Seorang petugas penyelamat mengatakan operasi tersebut kini lebih berfokus pada evakuasi jenazah daripada penyelamatan korban hidup, namun pejabat yang lebih senior menyatakan keputusan tersebut belum ditetapkan secara resmi.

Di sebuah resor pantai terdekat, kapal cepat milik Penjaga Pantai masih melakukan pencarian terhadap dua orang yang hilang setelah laut bergelora hebat saat gempa terjadi.

Rekaman yang beredar di media sosial pada Senin memperlihatkan runtuhnya sebuah pusat perbelanjaan di General Santos beserta restoran cepat saji Jollibee yang berada di dalamnya. Video lainnya menunjukkan sebuah gedung sekolah kosong ambruk.

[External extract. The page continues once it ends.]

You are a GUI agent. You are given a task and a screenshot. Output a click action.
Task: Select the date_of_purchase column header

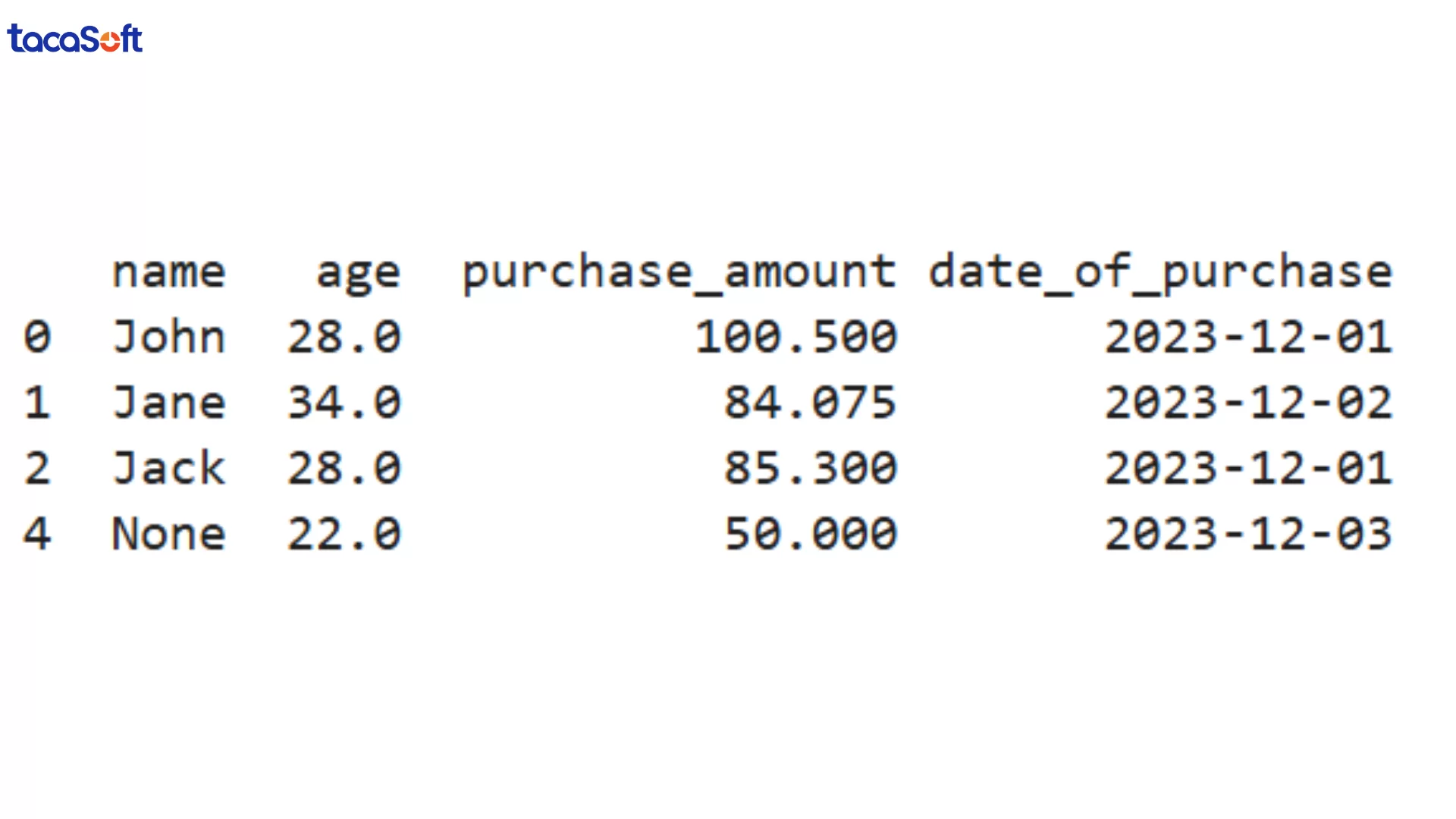click(1160, 273)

Video lain memperlihatkan murid-murid kecil yang dipeluk guru mereka berteriak ketakutan saat gempa terjadi. Pada akhir rekaman terlihat sebuah struktur logam di latar belakang roboh. Dalam pernyataan di laman Facebook resminya, pihak sekolah menyatakan tidak ada orang yang berada di bawah struktur tersebut saat kejadian.

Setelah gempa, ribuan orang di pesisir selatan Filipina dan negara tetangga Indonesia diperintahkan untuk mengungsi. Sejumlah negara dan pusat peringatan tsunami regional mengeluarkan peringatan tsunami.

Namun, menjelang tengah hari, seluruh peringatan tersebut dicabut setelah ancaman tsunami dinyatakan telah berlalu.

Gelombang tsunami yang terukur di pesisir Pasifik Jepang dilaporkan tidak melebihi 20 sentimeter.

Wilayah timur Mindanao sebelumnya juga diguncang gempa berkekuatan magnitudo 7,4 dan 6,7 pada Oktober tahun lalu, yang menewaskan sedikitnya delapan orang.